*ARTICLE*:
---------------
Mazloomi's quilt "A Peacekeeper's Gift" is featured with this blog. She certainly knows how to tell a story in cloth.

Saturday, July 19, 2008

Remembering through cloth

I remember cuddling on cold winter nights beneath Mom's scrap quilts and spending time picking out the fabrics so familiar since Mom made most of our clothing. Scraps from her summer dresses, my 4-H projects, my school dress, blouse, grandma's dresses, they were all in that quilt. She filled in with scraps she inherited from her mother and she would tell me the stories behind those. It seemed like I never slept alone when I slept beneath all of those memories.

I see that some quilters have turned scrap quilts into memory quilts and have a busy business. They use photos, documents, favorite poems, and most of all fabric from the clothes of the one to be remembered. I can see how that would make a unique and valuable heirloom.

A special group has been formed to make quilts to memorialize our men and women killed in action in Iraq. Of course there are also the 9-11 Memorial quilts, the huge AIDs quilt and the list goes on and on.

Most of these are made using traditional patterns, patchwork, nine patch, or crazy quilt patterns for their basis. A few quilt artists have made memorial quilts that build upon symbolism and special memories which translate into beautiful and bittersweet pieces of art. Here's one example.

Other memory quilts may depict a vacation, a moment in time and are often landscape or based upon photos.

A look at the photo of Texture of Memory posted on Etsy, memory quilts take on many faces.
---------------
*DATASET ROWS*:
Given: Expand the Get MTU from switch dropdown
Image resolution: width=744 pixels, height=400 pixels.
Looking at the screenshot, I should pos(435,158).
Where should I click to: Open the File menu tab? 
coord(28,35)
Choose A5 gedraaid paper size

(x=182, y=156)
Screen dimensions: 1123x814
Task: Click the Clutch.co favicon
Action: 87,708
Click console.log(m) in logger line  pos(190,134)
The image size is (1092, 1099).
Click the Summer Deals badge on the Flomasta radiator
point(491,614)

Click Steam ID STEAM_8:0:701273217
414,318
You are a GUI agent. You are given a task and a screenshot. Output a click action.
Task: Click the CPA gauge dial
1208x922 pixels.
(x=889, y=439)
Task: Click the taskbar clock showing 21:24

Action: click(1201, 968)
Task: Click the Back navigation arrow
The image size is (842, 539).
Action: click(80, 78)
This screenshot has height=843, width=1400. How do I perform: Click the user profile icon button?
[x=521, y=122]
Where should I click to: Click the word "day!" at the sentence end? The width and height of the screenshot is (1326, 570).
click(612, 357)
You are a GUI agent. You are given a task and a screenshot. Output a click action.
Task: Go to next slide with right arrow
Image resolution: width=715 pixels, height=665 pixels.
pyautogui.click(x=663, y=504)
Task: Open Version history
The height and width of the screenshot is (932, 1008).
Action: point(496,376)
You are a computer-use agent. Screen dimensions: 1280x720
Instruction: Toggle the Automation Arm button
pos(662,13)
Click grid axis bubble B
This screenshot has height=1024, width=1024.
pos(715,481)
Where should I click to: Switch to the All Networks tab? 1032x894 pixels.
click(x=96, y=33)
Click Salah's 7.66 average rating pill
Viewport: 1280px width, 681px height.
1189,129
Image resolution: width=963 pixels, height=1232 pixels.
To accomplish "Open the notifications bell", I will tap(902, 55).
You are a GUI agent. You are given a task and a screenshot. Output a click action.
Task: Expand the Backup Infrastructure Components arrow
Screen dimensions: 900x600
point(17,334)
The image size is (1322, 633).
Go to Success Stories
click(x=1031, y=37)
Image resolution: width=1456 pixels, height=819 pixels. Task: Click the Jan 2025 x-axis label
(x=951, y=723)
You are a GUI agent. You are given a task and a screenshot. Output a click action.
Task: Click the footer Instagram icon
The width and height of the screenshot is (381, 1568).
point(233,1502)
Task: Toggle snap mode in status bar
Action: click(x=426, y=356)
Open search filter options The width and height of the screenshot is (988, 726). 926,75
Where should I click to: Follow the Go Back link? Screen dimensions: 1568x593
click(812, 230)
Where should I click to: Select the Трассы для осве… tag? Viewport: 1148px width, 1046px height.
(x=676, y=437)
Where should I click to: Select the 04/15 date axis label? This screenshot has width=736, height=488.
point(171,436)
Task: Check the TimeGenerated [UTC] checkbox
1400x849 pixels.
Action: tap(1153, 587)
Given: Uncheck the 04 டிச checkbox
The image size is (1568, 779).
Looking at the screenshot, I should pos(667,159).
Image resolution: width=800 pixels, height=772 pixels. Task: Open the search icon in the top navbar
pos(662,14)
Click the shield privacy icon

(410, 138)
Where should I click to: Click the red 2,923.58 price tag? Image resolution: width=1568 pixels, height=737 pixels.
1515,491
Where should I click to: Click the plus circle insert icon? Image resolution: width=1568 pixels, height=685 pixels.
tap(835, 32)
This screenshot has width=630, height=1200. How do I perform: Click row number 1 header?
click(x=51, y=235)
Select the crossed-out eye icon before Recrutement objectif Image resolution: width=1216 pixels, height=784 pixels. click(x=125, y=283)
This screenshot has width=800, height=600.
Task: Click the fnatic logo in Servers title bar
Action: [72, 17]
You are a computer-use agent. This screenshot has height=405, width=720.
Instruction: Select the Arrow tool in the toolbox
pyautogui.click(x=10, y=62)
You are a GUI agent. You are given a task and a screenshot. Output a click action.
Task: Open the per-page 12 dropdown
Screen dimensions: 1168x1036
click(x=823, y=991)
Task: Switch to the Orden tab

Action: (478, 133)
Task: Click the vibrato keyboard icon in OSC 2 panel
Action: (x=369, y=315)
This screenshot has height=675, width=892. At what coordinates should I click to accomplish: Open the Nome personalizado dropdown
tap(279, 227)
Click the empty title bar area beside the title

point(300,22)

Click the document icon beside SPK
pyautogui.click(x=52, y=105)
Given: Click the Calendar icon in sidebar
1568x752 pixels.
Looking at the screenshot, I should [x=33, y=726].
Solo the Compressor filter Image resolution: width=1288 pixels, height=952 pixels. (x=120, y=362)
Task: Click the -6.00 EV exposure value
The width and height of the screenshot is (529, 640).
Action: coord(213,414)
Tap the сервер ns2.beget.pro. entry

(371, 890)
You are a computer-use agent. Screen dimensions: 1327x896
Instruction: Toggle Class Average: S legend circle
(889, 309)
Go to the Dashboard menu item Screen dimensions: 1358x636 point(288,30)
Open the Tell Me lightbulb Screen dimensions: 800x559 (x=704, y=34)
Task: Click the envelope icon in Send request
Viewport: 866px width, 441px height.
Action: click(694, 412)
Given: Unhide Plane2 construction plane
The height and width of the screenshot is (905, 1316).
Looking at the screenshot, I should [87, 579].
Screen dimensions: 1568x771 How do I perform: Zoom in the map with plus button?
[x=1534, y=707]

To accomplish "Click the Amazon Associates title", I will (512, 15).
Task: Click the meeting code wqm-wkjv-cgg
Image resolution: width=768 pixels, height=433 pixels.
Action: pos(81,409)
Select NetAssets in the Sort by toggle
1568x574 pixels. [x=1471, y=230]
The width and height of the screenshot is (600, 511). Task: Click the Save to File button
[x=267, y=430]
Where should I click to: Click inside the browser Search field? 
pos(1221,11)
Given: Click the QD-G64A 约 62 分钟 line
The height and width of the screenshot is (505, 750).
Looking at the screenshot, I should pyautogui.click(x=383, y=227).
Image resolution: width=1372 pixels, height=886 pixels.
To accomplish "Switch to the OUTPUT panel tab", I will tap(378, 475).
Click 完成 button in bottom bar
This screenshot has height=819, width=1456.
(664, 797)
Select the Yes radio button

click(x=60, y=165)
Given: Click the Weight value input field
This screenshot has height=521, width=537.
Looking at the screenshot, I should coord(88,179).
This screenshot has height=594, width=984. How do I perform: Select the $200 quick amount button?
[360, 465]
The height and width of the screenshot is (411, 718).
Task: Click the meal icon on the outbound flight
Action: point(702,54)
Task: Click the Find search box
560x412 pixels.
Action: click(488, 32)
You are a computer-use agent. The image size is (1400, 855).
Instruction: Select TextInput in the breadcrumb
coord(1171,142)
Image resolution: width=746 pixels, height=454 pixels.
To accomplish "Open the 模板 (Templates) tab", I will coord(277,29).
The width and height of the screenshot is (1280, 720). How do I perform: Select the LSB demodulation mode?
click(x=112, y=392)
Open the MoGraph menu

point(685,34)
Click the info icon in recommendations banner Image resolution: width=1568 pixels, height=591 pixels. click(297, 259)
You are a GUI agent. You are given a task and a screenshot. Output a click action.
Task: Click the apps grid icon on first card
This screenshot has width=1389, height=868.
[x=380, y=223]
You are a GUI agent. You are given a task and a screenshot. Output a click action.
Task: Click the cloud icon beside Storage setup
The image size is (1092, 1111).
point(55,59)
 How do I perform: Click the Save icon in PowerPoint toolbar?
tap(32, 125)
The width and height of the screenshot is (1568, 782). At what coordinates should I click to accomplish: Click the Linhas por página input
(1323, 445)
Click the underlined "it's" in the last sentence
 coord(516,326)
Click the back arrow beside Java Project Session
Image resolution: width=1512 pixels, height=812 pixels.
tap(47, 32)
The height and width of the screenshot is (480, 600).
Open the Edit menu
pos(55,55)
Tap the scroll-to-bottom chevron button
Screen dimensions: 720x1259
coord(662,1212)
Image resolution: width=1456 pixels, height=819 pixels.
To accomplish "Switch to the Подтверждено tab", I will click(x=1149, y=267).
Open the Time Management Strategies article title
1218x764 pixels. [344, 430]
---------------
*TO-DO LIST*:
A. Repeat the stretch of the memory quilts post from "A special group" through "goes on and on.", word for word.
B. Reproduce the listing word for word, from its start through the line that contains "(x=889, y=439)", with both ends included.

*ANSWER SET*:
A.
A special group has been formed to make quilts to memorialize our men and women killed in action in Iraq. Of course there are also the 9-11 Memorial quilts, the huge AIDs quilt and the list goes on and on.

B.
Given: Expand the Get MTU from switch dropdown
Image resolution: width=744 pixels, height=400 pixels.
Looking at the screenshot, I should pos(435,158).
Where should I click to: Open the File menu tab? 
coord(28,35)
Choose A5 gedraaid paper size

(x=182, y=156)
Screen dimensions: 1123x814
Task: Click the Clutch.co favicon
Action: 87,708
Click console.log(m) in logger line  pos(190,134)
The image size is (1092, 1099).
Click the Summer Deals badge on the Flomasta radiator
point(491,614)

Click Steam ID STEAM_8:0:701273217
414,318
You are a GUI agent. You are given a task and a screenshot. Output a click action.
Task: Click the CPA gauge dial
1208x922 pixels.
(x=889, y=439)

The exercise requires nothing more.